I know things are much different today.


----------



## james4beach (Nov 15, 2012)

kac147 said:


> Although everyone has different life style and needs, I would like to know what the reasonable net worth for a person at early 30s on average would be?


Here's the stats can data:
http://www.statcan.gc.ca/daily-quotidien/171207/t001b-eng.htm

Families under 35 have median net worth $35,200
Families 35 to 44 have median net worth $219,600

When they say "under 35" that involves many younger people, with the 35 year olds being the highest numbers of that group. So if you're interested in the median for a 35 year old, my guess is the number is *somewhere between 50K to 100K*. And that's for family groups.
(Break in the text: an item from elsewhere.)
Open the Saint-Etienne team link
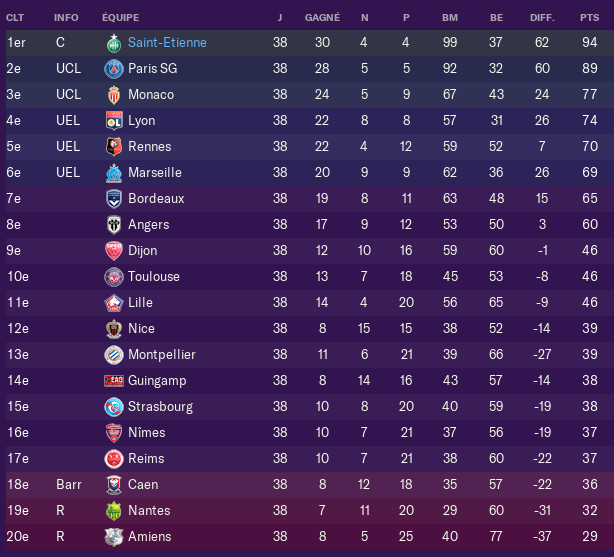Image resolution: width=614 pixels, height=557 pixels. click(x=167, y=42)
So my rough guess, for a 35 year old, is that the median family net worth is around 50K to 100K, and a single person's net worth will be lower. Just cutting in half, we could assume the single 35 year old median net worth is more like 25K to 50K.


----------



## OnlyMyOpinion (Sep 1, 2013)

A MoneySense article based on older data (Statscan 2012) that has some interesting tables and graphs addressing income and wealth.
http://www.moneysense.ca/save/financial-planning/the-all-canadian-wealth-test-2015-charts/

Avg Net Worth:







_Families can build wealth faster than individuals because they’re able to pool their resources... between ages 55 and 65 families are worth, on average, a whopping $670,000 more than unattached individuals in the same age group._

I agree that during our life it was more head down *** up. In our ignorance, I don't think we started thinking about adding it up until we were in our 50's.
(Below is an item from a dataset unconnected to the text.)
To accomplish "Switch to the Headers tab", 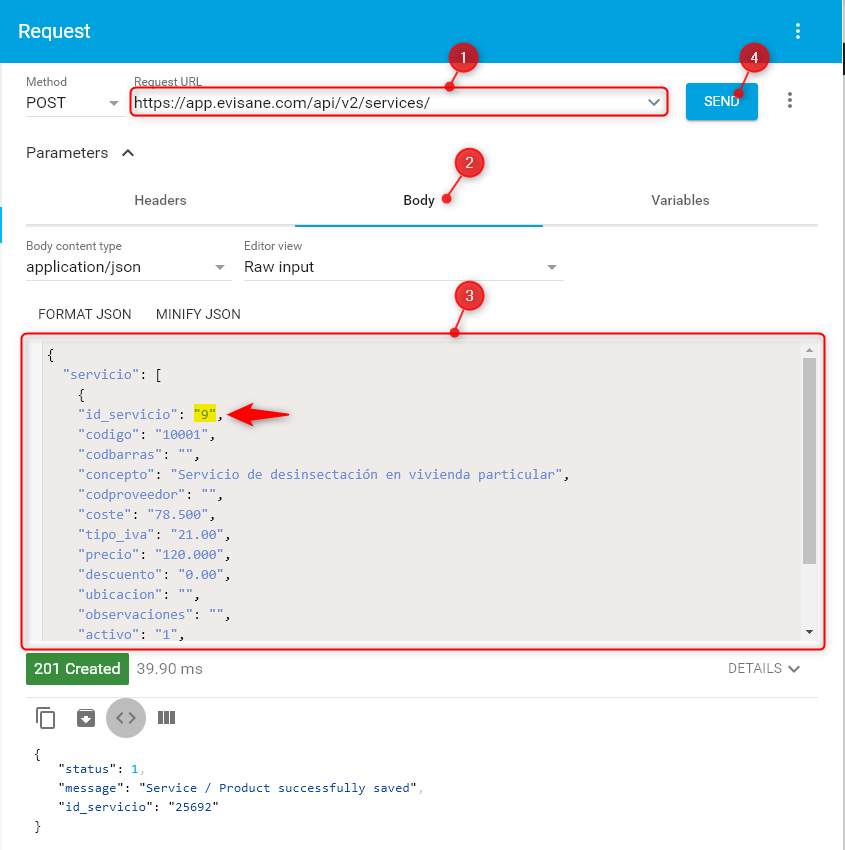I will [x=160, y=200].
And as others have said, it depends entirely on your life's trajectory - when you started saving, how much you save, who paid for your education, the type of RE you bought/or not, etc.


----------



## james4beach (Nov 15, 2012)

In OnlyMyOpinion's graphs, note that this graph is showing average net worth rather than median. It's probably better to look at median, since a few very high net worth families (e.g. rich families and inheritances) will skew the average pretty badly.


----------



## Freedomeer (Jan 3, 2018)

I feel like Net worth is too arbitrary of a number to shoot for. I feel investable assets would be a better number to go after.

For example, my sister owns a condo in Victoria that they bought for 375k. It was just reappraised at 650k. That net worth gain of 275k is not going to affect their lifestyle unless they decide to move to a cheaper city, which they will not.

On the other hand, my wife and I have been focusing on investable assets, because the goal is financial freedom. Which the Smith Maneuver, a good savings rate, and good income, we have gathered 400k in a portfolio at the age of almost 32, with the goal for enough income at 40. Our portfolio generates income/growth that it actually would affect our lifestyle if we wanted it to.

So it all depends where the numbers come from. 

In my opinion, people always put cars in their NW statement. I feel like a car is just a liability and counts as zero towards your NW. Even a home really is just a liability as well. I have an older home and have been spending about 5k a year on maintenance getting the bones in good shape. I don't feel like a home makes me richer...

Just my two cents.


----------



## kac147 (Jan 12, 2018)

OnlyMyOpinion said:


> A MoneySense article based on older data (Statscan 2012) that has some interesting tables and graphs addressing income and wealth.
> http://www.moneysense.ca/save/financial-planning/the-all-canadian-wealth-test-2015-charts/
> 
> Avg Net Worth:
> ...


These charts look interesting. I have to work harder keeping up with the average especially I am living in Edmonton.


----------



## ian (Jun 18, 2016)

I believe that the focus should be on where you end up, not where you start. Your later career years are typically the most lucrative. Certainly was in our case. I would say career, business acumen, investment acumen are greater indicators of where you may end up at from a net worth perspective.


----------



## james4beach (Nov 15, 2012)

kac147 said:


> These charts look interesting. I have to work harder keeping up with the average especially I am living in Edmonton.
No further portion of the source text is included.